I had heard of and used siteminder before but there are no
specs out there for doing what I did- so it was sort of all
guess work to get it to work properly. I can't take
complete credit for this one because there was some
troubleshooting/debugging I had help with.
Mini Language Interpreter:
Another project I felt particularly proud of was the
implementation of a very silly scripting language used to
calculate dimensions of areas in a grid- but in a clever
way by creating relations between the other area
dimensions. It was not my design, but I made it work- and
had implemented it as a drop in replacement DLL for another
one that had been in
development for weeks. My version was completed in about 2
days- and worked flawlessly where as the original had many
bugs and did not correctly implement the logic.
Huge improvements to DirectShow transform filter:
This one wasn't speed coding- although it only took a day,
it was extremely rewarding to see huge performance gains by
doing optimization. The company I was working for had a
simple transcoding software built on DirectShow that was
grossly shoehorned into their custom programming
environment. I took a look around and saw that there was a
transform filter that was performing a very simple overlay
on frames of video. I decided to take a stab at making it
run fast- using intrinsics for simd extension calls,
reducing the complexity of the operation that was used, and
trimming the area that actually required calculation to the
occluded area there were tremendous speed improvements.
The first improvement was to measure the affect of
rewriting teh application so that it uses optimized
structure of the function calls and used faster operators
(ex: shift) instead of slow ones (ex: multiply). After
this first improvement we saw about 30-40% speed increase!

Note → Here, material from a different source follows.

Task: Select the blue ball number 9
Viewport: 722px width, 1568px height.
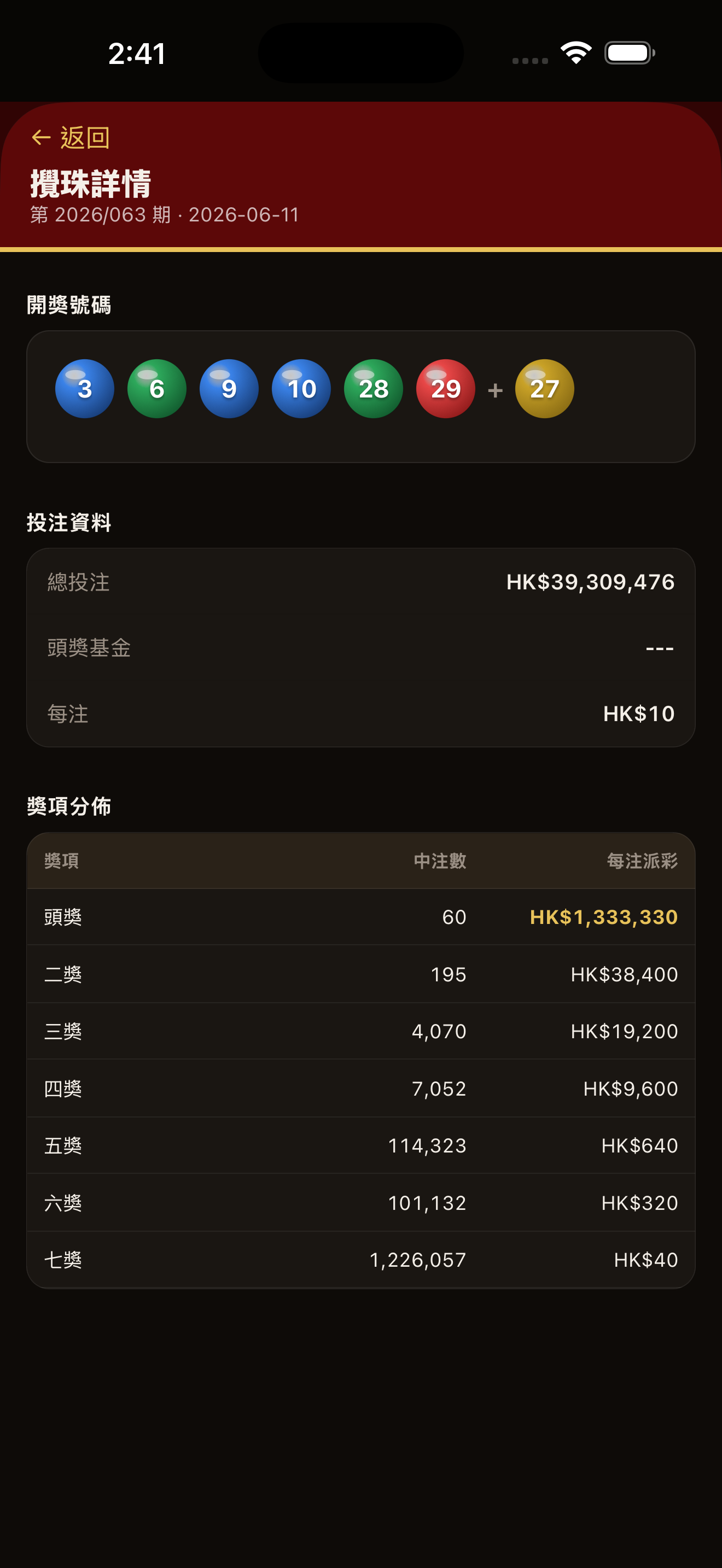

Using pixel packing (pushing all RGBA bytes into register
to do single op on all instead of 4 separate ops) using
SIMD extensions using intrinsics (intrinsics are C++
functions that do SIMD operations) an additional 70%
increase! I then stopped- but after running tests of
writing assembly instead of intrinsics- I noticed I
probably would have saw another 30% speed increase! The
last operation of segmenting the video to only use the
filter on the affected areas I did not implement. This
part was done by another individual so I am not sure if it
was done properly. We did see a small improvement- for an
image in the scene that was 1/4 the size of the scene we
saw about 20% speed increase. I noticed there are other
transcoders that already do this operation much faster but
I was very happy with my results from spending some time
learning about intrinsics and applying that to a real world
problem- speeding up the operations by a huge factor. So
the final numbers: Original- 60 seconds, First enhancement-
42 seconds, Second enhancement- 12.6 seconds, Third
enhancement- 10.08 seconds. If I had done the assembly
version I would have seen 7.06 seconds.